В это время отец д'Эгриньи пришел в себя… и открыл глаза… Но он подумал, что все еще находится под влиянием сна. Он потерял сознание при виде разъяренной черни, которая с проклятием и богохульством на устах преследовала его криками о смерти до самого святого храма… Иезуит вновь открыл глаза…

Несколько минут спустя Габриель, которого толпа несла на руках, почти с триумфом садился в карету, куда уже положили отца д'Эгриньи, понемногу совершенно пришедшего в себя. Карета, по приказанию иезуита, остановилась перед дверью одного дома на улице Вожирар. Аббат д'Эгриньи имел достаточно силы и мужества, чтобы войти одному в это жилище, куда Габриель не был допущен и куда мы проведем нашего читателя.

12. ПРОГУЛКА

В конце улицы Вожирар в те времена можно было видеть высокую стену; на всем ее протяжении была только одна маленькая дверь, открыв которую, можно было пройти во двор, окруженный решеткой вроде жалюзи, не позволявшей заглянуть внутрь двора, где располагался большой прекрасный сад, симметрично засаженный деревьями: в глубине его — удобное, двухэтажное здание, построенное без роскоши, но с изящной простотой, несомненным признаком тайного достатка.

Прошло несколько дней, с тех пор как Габриель так смело вырвал отца д'Эгриньи из рук яростной толпы. Три священника в черных рясах, в белых воротничках и в четырехугольных шляпах прогуливались по саду тихим, размеренным шагом. Самый молодой из трех священников, лет тридцати, был бледен, изнурен и аскетически суров. У двух его товарищей, лет пятидесяти-шестидесяти, лица, напротив, были хитрыми и в то же время какими-то придурковатыми; их румяные и толстые щеки лоснились на солнце, а жирные, многоярусные подбородки мягко спускались на тонкий батист манишки. По правилам ордена (они принадлежали к обществу Иисуса), запрещавшего гулять вдвоем, три члена конгрегации ни на минуту не расставались друг с другом.

— Я очень боюсь, — говорил один из них, продолжая начатый разговор о ком-то из отсутствующих, — я очень боюсь, что постоянное волнение, в котором пребывает преподобный отец, с тех пор как его поразила холера, подорвало его силы и повлекло опасный рецидив, заставляющий сегодня опасаться за его жизнь.

— По словам врачей, — продолжал другой преподобный отец, — они никогда не видали такого беспокойства и тоски.

— Да… — сказал с горечью молодой священник. — Можно ли было подумать, что его преподобие отец Роден даст повод для такого скандала, отказавшись от публичной исповеди третьего дня, в то время как его состояние казалось столь безнадежным, что в промежутке между приступами бреда его хотели причастить?

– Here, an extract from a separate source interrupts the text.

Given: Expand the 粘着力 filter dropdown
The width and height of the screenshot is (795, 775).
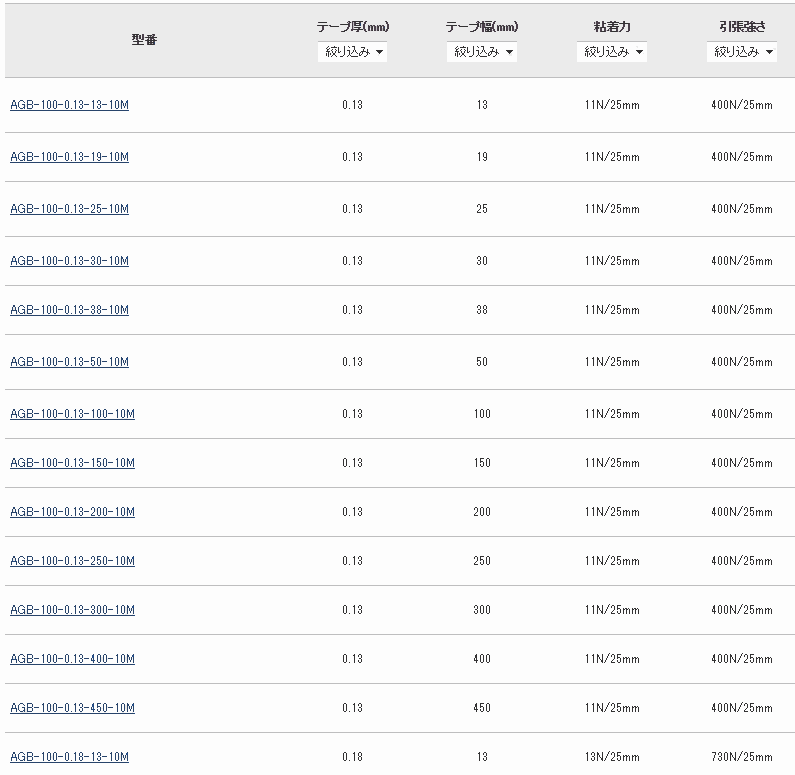Looking at the screenshot, I should click(612, 52).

— Его преподобие хотел казаться не таким больным, как полагали, — возразил один из отцов, — и сказал, что исполнит предсмертный долг, когда почувствует необходимость в этом.

— Дело в том, что в течение трех дней, после того, как его привезли сюда умирающим, жизнь отца Родена была, так сказать, медленной и печальной агонией, и все-таки он еще жив.

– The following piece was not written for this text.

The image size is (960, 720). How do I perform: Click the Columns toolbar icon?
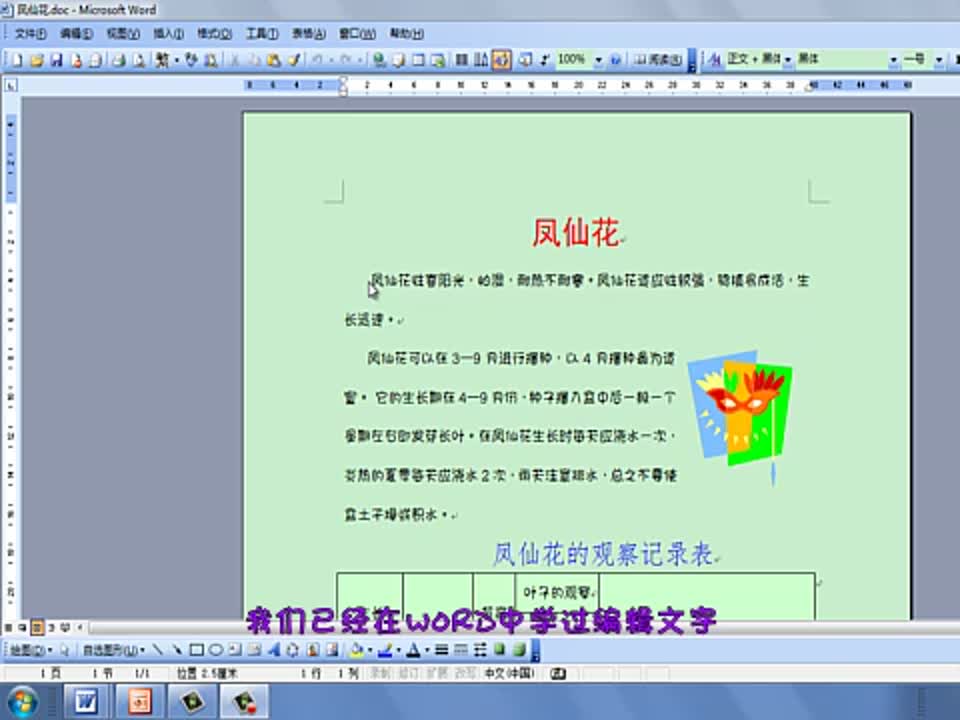point(462,60)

— В течение первых трех дней болезни я сидел у него по ночам вместе с г-ном Русселе, учеником д-ра Балейнье, — возразил молодой священник. — Он ни на минуту не приходил в себя, и если Создатель давал ему несколько минут сознания, то он их употреблял лишь на недостойные вспышки гнева против судьбы, которая пригвоздила его к постели.